Colorado Math Olympiad transforms C-students into professors

April 27, 2015

April Wefler
[email protected]

try-6
April Wefler | The Scribe

The 32nd Colorado Mathematical Olympiad was held on April 24 from 9 a.m. to 1 p.m. in the Gallogly Events Center.

Around 325 students from secondary schools were in attendance.

“If you win or lose against another high school [in sports], that will appear in The Gazette as important news. But if you’re brilliant in mathematics, never mind that,” said founder and interdepartmental studies professor Alexander Soifer.

“So I have to create a culture of appreciation for the brightest kids in mathematics because they’re the ones who will become future mathematicians, philosophers, historians,” he said.

“We allow youngsters to shine.”

The students were very diverse and seemed an even balance of both boys and girls. No girl has ever won the Olympiad, but several have received second place.

Participants were given a sheet of five problems and four hours to complete them.

Problems included questions like, “Can 2015 unit cells of an infinite square grid be colored purple so that each purple cell has an odd number of purple neighbors? (Neighbors are the cells that share a side.)”

The answers were graded by 14 judges, many of them previous Olympiad winners.

Although students are scored on mathematical findings and showing their work, Soifer said the Olympiad is more about creativity.

The Olympiad is held at UCCS because Soifer is a UCCS professor. He said the event could be held somewhere else, but that there’s something special about it being held at a university.

As a boy in Russia, Soifer won for three consecutive years at the Moscow State University Mathematical Olympiad. Soifer said he was an A student, but that it was to please his mother. It wasn’t until the Olympiad that he fell in love with mathematics.

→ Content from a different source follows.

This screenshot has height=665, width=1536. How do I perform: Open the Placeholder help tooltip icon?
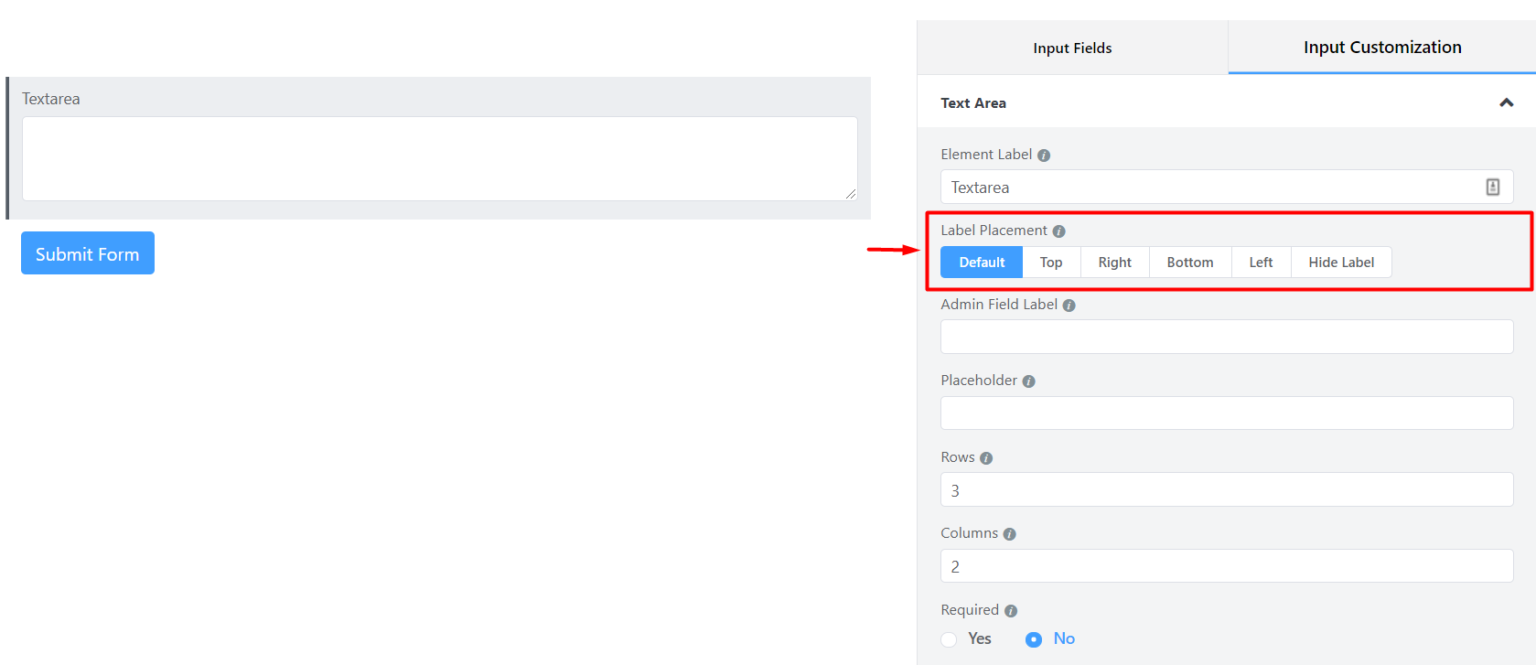pyautogui.click(x=1028, y=380)
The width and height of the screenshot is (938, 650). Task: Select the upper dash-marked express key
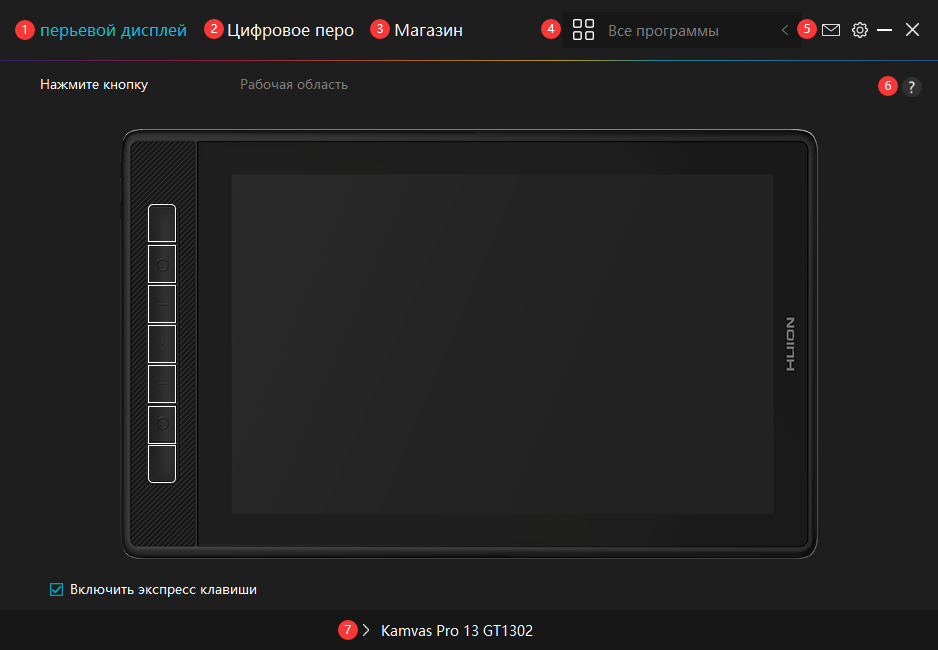click(x=162, y=304)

Shane Holloway, software development manager for Amazon, competed as an Air Academy high school student from 1994-98. He has been an Olympiad judge since 2000.

“Math is beauty, math is fun,” said Holloway. “[The Olympiad is] seeing mathematics revealing the beauty all around us.”

Michael Skaggs, former submarine navigator for the Navy, participated in the Olympiad as a high school student. Skaggs said he was good at math, but he wasn’t fascinated by it until the Olympiad.

“I don’t think that kids get math of this flavor in high school. It’s real math; you have to create something to solve these problems,” he said.

Melina Harris is an eighth grader attending Aurora Quest, an alternative gifted magnet school.

“I wanted to challenge myself,” said Harris. “It was hard. I was only confident in two out of three questions.”

Christopher Lehman is also an eighth grader at Aurora Quest.

“I really enjoy math and I really wanted to see why other people enjoyed it. I found it really challenging; it took a lot of creativity,” he said.

“I like the kind of questions that they ask and the answers don’t matter to them. They want to see the kind of solutions you come up with,” said Emily Chang, an eighth grader from Mountain Ridge Middle School.

Aaron Parsons competed as a high school student from Rangley, Colo. His math teacher brought his class on a six hour trip to participate in the Olympiad.

Parsons won first place and was accepted to Harvard as a math major.

“He wrote to me that it was only because of this Olympiad and his teacher that he was able to get into Harvard,” Soifer said.

Parsons is now an astronomy professor at the University of California-Berkeley.

“Without this Olympiad, we would’ve lost a brilliant professor at Berkeley,” Soifer said.

Another winner was C-student Matt Kahle, who was refused admission by UCCS because of his GPA. He attended Pikes Peak Community College and eventually earned his post doctorate at Stanford.

Kahle is now a math professor at Ohio State.

“This is what the Olympiad is needed for. Not for A-students – they’ll find their way – but to take a C- student and tell him you are a great talent, you are the best, meant to change his life perhaps from some manual job to the fact that he’s professor,” Soifer said.

Winners will be announced May 2 at 4 p.m. in Berger Hall. Chancellor Pamela Shockley-Zalabak will address attendees. Additionally, Soifer will read a letter from Governor Hickenlooper and leaders from Districts 11 and 20 will speak.